Filsuf-raja adalah individu yang mampu memahami kebenaran yang lebih tinggi dan memerintah dengan adil dan bijaksana karena mereka berfokus pada kesejahteraan masyarakat secara keseluruhan daripada kepentingan pribadi.
Sebagai individu yang berusaha mencapai kebenaran dan keadilan, filsuf-raja menempatkan kepentingan masyarakat di atas ambisi pribadi. Ini membedakan mereka dari pemimpin yang mungkin lebih fokus pada keuntungan politik atau ekonomi mereka sendiri.
Dengan pengetahuan yang komprehensif dan kemampuan untuk menganalisis situasi yang kompleks, seorang filsuf-raja dapat mengelola masalah dengan pendekatan yang bijaksana, terutama dalam situasi krisis.

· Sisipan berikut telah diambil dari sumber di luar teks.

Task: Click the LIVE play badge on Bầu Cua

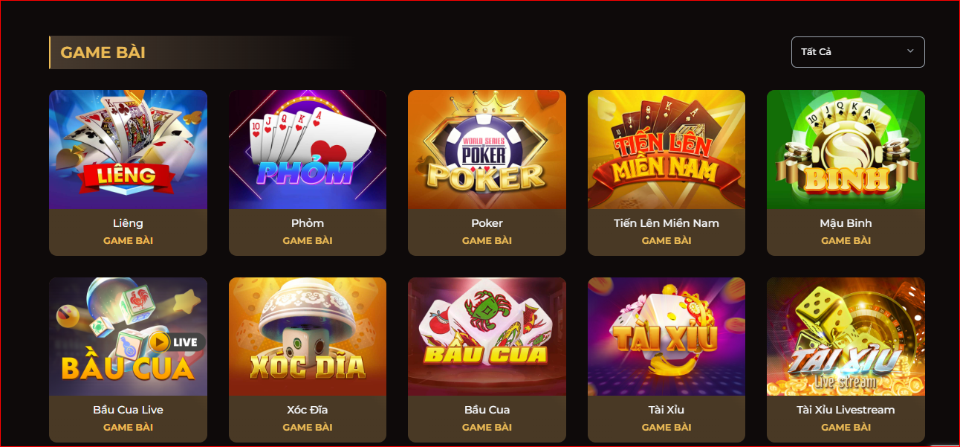Action: [x=177, y=342]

Seorang filsuf-raja harus memiliki integritas moral. Filosofi moral yang kuat memberikan landasan bagi pemimpin untuk bertindak dengan integritas dan tidak melakukan segala cara untuk mempertahankan kekuasaan dan mewariskan kekuasaan kepada anak cucunya.
Ini adalah gambaran ideal seorang pemimpin. Dalam kenyataannya, pemimpin semacam ini hanya ada dalam kitab suci, dongeng-dongeng, atau cerita pewayangan. Mendapatkan pemimpin seperti ini hampir mustahil. Tetapi, paling tidak kita harus mencari seseorang dengan ciri-ciri yang mendekati karakter ideal ini. Tentu itu tidak akan kita dapatkan dalam diri Gibran.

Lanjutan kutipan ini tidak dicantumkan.